The Three Key Dimensions
Choosing an LLM is not just about raw capability. Three practical dimensions drive most decisions:
Context window — how much text the model can process at once. If your use case involves long documents, codebases, or conversation history, you need a large context window (100K+ tokens). For short classification or generation tasks, a smaller window is fine and cheaper.
Pricing — models are billed per input and output token. The cost gap between frontier and mid-tier models is often 10–20x. For high-volume tasks (batch processing, search ranking, classification), that gap matters enormously. For low-volume interactive use, it usually does not.
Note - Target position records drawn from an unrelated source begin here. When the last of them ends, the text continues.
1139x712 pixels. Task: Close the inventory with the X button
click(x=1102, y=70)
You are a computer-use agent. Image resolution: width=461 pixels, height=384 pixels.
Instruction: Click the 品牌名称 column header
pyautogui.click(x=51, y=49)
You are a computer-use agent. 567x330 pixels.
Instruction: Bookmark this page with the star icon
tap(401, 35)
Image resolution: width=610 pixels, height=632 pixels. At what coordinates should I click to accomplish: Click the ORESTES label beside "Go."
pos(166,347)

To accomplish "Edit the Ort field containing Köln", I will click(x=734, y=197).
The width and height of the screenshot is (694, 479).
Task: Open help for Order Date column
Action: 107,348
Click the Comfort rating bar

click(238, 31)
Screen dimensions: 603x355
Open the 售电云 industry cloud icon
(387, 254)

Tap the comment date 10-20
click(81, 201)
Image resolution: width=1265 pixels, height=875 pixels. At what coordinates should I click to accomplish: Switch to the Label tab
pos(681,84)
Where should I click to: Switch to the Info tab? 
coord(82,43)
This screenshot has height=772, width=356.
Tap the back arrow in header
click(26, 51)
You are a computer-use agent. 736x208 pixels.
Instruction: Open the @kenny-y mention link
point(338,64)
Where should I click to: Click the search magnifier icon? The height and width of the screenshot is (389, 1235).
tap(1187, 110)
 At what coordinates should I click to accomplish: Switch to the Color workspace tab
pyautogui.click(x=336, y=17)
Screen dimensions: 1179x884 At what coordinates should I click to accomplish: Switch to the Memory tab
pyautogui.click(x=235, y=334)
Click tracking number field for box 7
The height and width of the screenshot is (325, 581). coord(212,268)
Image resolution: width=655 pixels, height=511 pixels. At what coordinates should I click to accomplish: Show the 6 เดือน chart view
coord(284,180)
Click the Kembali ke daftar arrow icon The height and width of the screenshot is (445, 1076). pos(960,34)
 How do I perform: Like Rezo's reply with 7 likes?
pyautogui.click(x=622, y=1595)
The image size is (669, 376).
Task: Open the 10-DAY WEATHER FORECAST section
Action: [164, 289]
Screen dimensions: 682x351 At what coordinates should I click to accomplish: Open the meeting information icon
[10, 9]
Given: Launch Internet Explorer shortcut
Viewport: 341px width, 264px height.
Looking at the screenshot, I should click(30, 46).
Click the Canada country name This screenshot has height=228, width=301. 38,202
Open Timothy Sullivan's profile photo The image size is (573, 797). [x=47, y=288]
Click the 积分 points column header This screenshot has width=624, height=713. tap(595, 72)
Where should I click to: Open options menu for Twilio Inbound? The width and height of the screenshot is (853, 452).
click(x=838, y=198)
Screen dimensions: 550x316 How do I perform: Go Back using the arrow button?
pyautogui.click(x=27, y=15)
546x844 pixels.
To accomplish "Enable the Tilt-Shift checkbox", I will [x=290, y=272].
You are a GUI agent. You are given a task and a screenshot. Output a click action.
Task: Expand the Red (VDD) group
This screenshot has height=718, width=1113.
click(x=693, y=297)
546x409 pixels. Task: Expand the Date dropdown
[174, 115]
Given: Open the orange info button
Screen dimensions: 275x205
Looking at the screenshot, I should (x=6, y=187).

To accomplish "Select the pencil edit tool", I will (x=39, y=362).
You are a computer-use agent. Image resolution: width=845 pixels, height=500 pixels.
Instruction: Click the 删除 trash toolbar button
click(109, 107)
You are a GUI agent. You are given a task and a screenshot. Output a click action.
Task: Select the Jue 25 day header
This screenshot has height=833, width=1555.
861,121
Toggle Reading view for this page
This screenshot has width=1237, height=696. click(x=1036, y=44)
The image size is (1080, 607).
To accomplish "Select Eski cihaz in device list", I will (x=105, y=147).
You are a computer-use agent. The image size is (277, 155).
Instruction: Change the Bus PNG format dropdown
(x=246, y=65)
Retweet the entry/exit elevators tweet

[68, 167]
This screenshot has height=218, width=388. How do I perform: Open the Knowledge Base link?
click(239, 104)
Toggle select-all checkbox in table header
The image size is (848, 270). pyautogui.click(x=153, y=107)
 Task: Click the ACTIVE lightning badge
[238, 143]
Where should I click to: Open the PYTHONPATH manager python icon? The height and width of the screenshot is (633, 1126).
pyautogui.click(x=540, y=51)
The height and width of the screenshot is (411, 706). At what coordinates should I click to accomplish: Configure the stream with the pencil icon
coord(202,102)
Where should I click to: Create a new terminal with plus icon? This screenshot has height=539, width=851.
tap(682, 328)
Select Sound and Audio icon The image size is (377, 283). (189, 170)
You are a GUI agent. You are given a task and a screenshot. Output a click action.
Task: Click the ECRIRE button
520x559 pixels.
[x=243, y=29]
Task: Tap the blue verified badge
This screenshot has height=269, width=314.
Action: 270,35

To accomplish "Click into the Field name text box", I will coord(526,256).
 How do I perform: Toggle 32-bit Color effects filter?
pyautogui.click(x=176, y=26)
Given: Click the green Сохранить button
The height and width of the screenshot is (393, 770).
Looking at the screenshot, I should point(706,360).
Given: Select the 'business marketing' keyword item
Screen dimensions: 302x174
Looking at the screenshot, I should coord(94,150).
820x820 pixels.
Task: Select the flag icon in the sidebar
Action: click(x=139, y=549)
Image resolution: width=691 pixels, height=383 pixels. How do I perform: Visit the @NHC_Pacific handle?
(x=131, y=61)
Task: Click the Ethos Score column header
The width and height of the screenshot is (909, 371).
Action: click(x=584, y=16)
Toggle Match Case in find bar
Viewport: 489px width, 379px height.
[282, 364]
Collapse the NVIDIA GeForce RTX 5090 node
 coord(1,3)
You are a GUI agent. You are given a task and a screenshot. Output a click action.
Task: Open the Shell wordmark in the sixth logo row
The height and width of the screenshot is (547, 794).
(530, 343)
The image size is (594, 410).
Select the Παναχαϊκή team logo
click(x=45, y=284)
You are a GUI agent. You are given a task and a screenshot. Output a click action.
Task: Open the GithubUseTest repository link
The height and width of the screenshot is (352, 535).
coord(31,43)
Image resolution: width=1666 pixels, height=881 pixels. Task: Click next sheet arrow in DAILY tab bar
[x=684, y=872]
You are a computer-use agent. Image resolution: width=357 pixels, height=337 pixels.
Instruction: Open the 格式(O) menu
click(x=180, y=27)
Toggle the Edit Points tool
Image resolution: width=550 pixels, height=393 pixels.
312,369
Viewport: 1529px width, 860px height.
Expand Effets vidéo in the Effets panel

Knowledge cutoff — the date beyond which the model has no training data. If your application answers questions about recent events, APIs, or library versions, a stale cutoff forces you to add retrieval (RAG) regardless of model quality.
Smaller vs Larger Models
Larger models excel at nuanced reasoning, ambiguous instructions, and creative tasks. Smaller models are faster, cheaper, and often sufficient for structured extraction, classification, and templated generation. A common pattern: use a small model for the first pass and escalate to a larger model only when confidence is low.
Practical Advice
Run your representative prompts through candidate models and compare outputs side by side. Benchmark latency and cost on realistic traffic. The best model for your project is the one that hits your quality bar at the lowest cost per call.